*** The input Section Begins ***

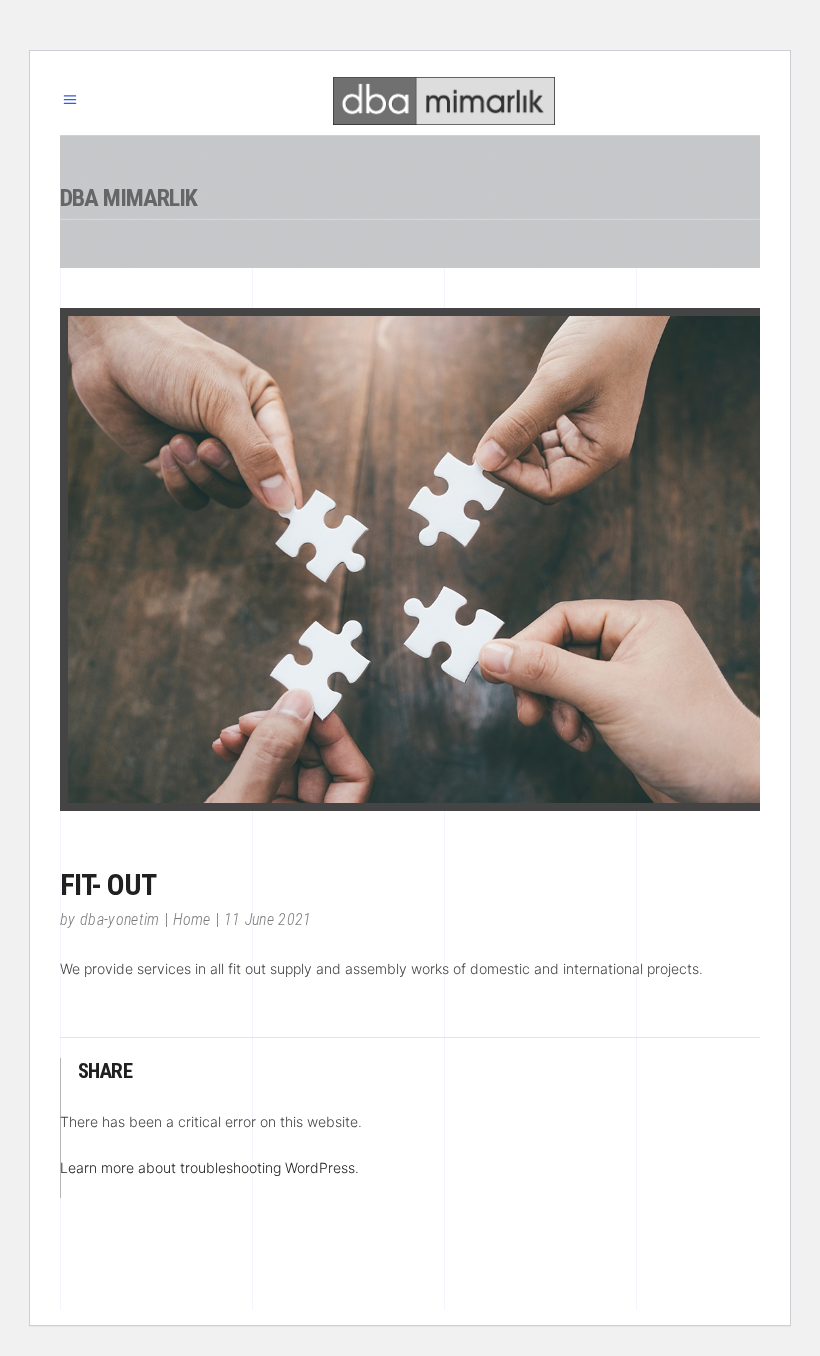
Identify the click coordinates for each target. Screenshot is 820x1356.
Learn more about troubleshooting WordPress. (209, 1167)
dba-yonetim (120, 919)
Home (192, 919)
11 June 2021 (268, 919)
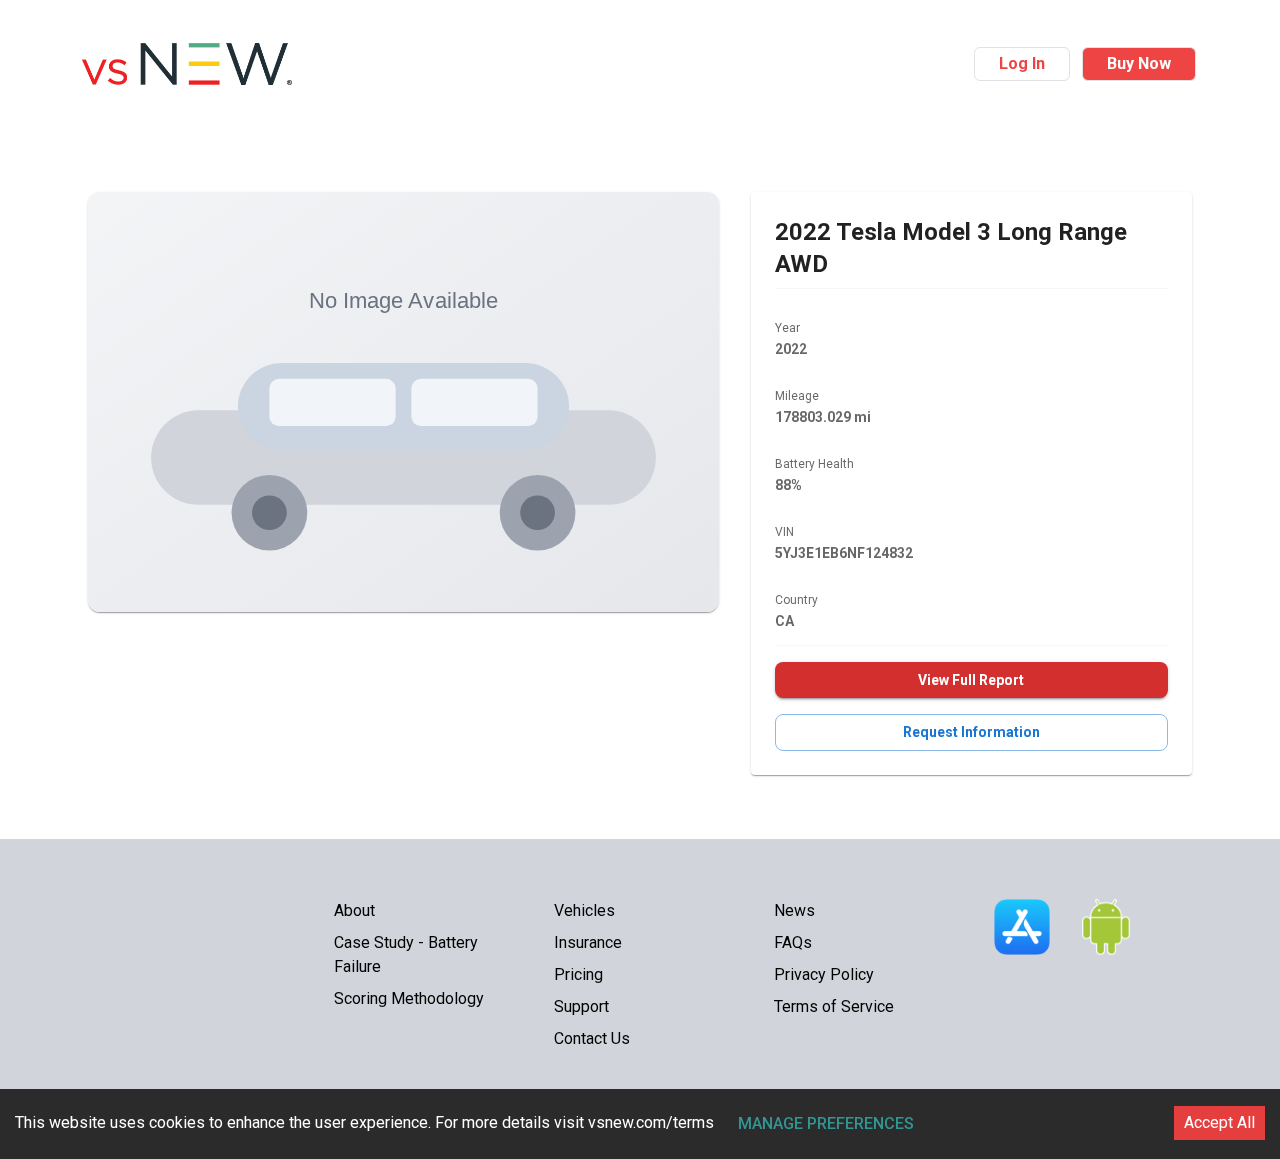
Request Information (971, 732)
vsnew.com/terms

*** The input Section Ends ***

Exercise goal - Make an exact copy of every entry above, but keep the pictures out of it.

Response to the exercise -
Identify the click coordinates for each target. Screenshot is 820x1356.
Learn more about troubleshooting WordPress. (209, 1167)
dba-yonetim (120, 919)
Home (192, 919)
11 June 2021 (268, 919)
Request Information (971, 732)
vsnew.com/terms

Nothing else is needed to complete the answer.